Moge v. Moge Supreme Court of Canada (1992)
The parties, Polish immigrants, divorced in Canada after approximately 25 years of marriage. The wife had a seventh grade education and no special skills or training. During the marriage, in addition to caring for their 3 children and the house, she worked evenings cleaning offices. After the separation, she was awarded custody of the children and received $150 per month spousal and child support and continued to work cleaning offices. The husband remarried in 1984 and continued to pay support to his former wife. She was laid off in 1987 and, as a result of an application to vary, her spousal and child support was increased to $400. She was later able to secure part-time and intermittent cleaning work. In 1989, the husband was granted an order terminating support. The trial judge found that the former wife had had time to become financially independent and that her husband had supported her as long as he could be required to do. The Court of Appeal set aside the judgment and ordered spousal support in the amount of $150 per month for an indefinite period. The matter was appealed to the Supreme Court of Canada to determine whether the wife was entitled to ongoing support for an indefinite period of time or whether spousal support should be terminated. The Supreme Court of Canada determined that spousal support should continue and that termination of spousal support, pursuant to sec. 17 of the Divorce Act, should consider the recipient’s disadvantaged economic status as a result of the marriage breakdown both at the time of breakdown and as it may continue, rather than a simple “sink or swim” policy premised on the wife’s having had sufficient time to become self-sufficient. This decision has provided considerable protection from impoverishment for recently divorced women.

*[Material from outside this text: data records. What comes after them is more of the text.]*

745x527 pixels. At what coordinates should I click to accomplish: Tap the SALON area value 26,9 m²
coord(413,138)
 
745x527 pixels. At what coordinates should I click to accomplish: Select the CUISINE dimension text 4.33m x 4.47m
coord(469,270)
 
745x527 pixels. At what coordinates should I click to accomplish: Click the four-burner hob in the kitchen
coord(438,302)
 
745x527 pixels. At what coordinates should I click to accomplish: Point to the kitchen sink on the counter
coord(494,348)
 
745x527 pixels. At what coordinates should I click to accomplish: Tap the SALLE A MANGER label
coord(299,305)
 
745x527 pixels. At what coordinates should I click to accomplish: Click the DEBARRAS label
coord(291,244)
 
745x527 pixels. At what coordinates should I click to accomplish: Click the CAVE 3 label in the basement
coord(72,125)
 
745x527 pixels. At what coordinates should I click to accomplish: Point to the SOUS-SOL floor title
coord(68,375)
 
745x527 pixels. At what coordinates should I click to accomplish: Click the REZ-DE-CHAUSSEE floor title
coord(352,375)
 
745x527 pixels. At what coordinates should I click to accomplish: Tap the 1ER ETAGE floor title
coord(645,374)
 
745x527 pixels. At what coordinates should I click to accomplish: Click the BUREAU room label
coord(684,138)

Vaux v. Vaux High Court of Malawi (2007)
The petitioner-wife sought dissolution of her marriage on the grounds of abuse by the respondent-husband, who repeatedly physically abused her and threatened her with physical force when she tried to stop him from drinking. She also asked for maintenance for the couple's daughter. The Court granted the dissolution of marriage and noted that the types of mistreatment the petitioner suffered at the hands of her husband constituted gender-based violence as defined by the Declaration of the Elimination of Violence Against Women because it was based on the unequal power relations between the husband and wife and caused the petitioner serious psychological suffering.